Tally the lines of the listing that contain the word "avatar", then give the total and nothing else.

**DATA IN THIS EXERCISE**
BEGIN
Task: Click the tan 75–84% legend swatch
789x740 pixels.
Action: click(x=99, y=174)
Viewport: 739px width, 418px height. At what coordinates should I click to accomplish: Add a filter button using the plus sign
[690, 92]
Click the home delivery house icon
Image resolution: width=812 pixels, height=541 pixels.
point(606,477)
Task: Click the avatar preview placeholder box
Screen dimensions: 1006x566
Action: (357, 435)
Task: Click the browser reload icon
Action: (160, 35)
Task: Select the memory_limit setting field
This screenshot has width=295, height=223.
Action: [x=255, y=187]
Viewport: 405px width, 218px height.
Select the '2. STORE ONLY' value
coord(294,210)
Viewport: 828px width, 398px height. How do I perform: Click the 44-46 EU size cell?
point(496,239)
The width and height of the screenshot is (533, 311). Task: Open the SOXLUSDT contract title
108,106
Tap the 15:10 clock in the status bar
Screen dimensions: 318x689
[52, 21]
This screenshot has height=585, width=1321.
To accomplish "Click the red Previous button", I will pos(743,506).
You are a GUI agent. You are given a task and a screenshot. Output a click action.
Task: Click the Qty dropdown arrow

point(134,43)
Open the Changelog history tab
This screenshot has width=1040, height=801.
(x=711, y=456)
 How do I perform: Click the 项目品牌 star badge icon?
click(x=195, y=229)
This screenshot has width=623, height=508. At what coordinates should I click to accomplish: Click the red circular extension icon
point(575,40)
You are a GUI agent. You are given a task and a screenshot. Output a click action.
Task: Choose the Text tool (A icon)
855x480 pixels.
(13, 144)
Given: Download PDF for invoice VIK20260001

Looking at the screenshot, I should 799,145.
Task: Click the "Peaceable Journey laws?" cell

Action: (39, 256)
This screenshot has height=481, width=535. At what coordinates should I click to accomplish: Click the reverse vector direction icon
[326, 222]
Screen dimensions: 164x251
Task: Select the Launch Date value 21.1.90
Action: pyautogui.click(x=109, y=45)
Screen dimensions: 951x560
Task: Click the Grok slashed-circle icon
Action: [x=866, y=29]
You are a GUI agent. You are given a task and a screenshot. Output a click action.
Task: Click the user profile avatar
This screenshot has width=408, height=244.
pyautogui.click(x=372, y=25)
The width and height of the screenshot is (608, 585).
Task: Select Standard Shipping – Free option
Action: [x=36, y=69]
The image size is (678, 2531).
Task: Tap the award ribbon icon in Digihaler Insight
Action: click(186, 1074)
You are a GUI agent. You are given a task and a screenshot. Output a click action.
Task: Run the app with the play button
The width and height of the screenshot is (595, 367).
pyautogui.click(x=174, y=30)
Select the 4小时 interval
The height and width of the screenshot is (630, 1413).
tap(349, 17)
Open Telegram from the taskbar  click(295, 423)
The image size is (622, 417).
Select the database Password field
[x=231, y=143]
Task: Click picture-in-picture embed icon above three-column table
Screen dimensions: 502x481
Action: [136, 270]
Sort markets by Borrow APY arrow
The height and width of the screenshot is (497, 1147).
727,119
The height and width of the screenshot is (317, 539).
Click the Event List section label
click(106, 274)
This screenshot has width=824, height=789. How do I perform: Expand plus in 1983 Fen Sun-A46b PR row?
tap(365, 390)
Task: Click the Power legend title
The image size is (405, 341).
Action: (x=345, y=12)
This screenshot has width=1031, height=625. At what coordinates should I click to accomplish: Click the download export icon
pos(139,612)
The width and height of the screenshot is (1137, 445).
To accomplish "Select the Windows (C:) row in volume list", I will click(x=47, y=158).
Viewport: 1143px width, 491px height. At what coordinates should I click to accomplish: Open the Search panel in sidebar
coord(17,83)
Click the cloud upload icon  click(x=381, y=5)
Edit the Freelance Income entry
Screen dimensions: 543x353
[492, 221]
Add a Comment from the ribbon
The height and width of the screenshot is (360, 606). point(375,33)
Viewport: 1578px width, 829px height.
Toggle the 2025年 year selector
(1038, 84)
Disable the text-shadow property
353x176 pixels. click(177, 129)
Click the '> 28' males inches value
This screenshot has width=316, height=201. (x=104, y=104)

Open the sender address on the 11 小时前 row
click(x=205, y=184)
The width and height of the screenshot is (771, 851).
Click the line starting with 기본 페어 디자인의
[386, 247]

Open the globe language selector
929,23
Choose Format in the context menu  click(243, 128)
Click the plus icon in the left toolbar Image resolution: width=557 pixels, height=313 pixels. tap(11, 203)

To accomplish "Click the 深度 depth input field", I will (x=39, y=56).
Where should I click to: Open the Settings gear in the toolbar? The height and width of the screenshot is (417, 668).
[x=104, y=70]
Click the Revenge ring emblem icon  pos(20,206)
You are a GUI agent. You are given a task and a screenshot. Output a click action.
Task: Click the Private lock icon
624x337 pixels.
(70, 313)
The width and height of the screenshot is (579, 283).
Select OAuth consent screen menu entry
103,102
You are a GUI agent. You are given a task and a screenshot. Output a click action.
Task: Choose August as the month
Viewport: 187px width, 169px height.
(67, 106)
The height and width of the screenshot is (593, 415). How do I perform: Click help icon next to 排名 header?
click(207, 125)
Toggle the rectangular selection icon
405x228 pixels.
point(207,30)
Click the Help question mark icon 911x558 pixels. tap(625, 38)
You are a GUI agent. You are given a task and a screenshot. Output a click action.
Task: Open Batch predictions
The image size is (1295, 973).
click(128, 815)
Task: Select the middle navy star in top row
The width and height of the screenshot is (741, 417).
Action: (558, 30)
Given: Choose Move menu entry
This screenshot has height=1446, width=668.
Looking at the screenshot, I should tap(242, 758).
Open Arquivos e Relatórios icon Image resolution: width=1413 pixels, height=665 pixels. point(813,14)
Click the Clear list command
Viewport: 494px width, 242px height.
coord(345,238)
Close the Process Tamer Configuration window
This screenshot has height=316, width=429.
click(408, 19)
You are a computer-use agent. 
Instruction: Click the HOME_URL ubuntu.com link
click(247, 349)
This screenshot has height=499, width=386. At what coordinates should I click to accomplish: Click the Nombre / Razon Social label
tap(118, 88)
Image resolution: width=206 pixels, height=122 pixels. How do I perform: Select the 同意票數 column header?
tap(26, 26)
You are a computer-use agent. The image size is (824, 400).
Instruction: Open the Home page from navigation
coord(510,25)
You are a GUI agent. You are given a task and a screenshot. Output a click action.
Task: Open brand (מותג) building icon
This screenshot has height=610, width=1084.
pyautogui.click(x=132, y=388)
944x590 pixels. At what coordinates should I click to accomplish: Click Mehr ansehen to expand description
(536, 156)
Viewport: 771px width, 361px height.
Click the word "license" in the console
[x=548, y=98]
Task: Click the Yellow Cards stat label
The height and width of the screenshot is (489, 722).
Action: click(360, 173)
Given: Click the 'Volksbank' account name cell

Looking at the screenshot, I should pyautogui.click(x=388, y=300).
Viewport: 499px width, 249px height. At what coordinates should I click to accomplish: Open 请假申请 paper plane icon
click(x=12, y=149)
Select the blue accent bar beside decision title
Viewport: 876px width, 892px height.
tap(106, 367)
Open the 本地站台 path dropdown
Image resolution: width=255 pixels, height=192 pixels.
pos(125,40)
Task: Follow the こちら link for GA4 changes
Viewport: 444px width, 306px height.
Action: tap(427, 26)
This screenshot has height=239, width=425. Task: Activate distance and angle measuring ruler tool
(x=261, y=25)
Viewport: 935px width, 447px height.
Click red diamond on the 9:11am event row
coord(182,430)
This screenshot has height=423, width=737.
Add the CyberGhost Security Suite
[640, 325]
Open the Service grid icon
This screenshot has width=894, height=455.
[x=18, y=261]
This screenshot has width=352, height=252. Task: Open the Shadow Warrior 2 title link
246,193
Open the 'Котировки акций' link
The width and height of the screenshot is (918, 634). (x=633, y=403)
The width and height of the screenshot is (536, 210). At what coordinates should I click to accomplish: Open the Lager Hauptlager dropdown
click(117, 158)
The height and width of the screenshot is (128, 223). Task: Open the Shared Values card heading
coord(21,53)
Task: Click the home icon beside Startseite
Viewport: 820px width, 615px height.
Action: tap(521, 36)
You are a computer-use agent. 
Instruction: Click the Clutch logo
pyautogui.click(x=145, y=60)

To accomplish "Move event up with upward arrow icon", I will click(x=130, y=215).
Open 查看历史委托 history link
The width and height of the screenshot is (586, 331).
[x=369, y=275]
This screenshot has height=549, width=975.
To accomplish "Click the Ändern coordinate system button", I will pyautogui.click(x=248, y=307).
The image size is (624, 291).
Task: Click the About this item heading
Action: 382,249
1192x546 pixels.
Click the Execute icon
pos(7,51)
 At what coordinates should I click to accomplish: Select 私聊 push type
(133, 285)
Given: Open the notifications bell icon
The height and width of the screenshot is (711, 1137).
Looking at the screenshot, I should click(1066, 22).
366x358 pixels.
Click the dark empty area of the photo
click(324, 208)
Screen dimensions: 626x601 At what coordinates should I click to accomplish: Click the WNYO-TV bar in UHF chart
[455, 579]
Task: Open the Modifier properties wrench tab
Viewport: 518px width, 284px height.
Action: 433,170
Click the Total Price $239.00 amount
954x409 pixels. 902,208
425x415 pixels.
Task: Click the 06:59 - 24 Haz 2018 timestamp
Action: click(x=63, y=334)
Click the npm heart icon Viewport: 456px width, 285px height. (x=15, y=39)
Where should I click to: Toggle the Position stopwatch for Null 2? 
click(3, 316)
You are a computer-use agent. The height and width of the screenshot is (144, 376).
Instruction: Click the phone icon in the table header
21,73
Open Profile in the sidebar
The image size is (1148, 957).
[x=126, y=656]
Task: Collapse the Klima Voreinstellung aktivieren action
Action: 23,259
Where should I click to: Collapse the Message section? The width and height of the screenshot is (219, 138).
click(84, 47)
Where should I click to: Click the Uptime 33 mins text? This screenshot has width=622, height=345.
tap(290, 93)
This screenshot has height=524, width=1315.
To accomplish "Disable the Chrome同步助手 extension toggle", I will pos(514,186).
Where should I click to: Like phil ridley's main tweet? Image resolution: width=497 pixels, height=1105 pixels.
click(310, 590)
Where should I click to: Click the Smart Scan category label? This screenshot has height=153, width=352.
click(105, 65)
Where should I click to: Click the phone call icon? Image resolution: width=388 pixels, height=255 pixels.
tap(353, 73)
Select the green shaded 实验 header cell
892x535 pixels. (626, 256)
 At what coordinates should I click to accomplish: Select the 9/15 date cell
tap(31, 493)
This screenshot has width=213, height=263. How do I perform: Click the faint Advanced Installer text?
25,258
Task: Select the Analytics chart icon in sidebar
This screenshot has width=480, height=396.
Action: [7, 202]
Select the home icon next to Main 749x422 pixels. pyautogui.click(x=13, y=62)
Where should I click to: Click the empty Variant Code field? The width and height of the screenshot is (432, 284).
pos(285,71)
END
**RESULT FOR THIS TASK**
2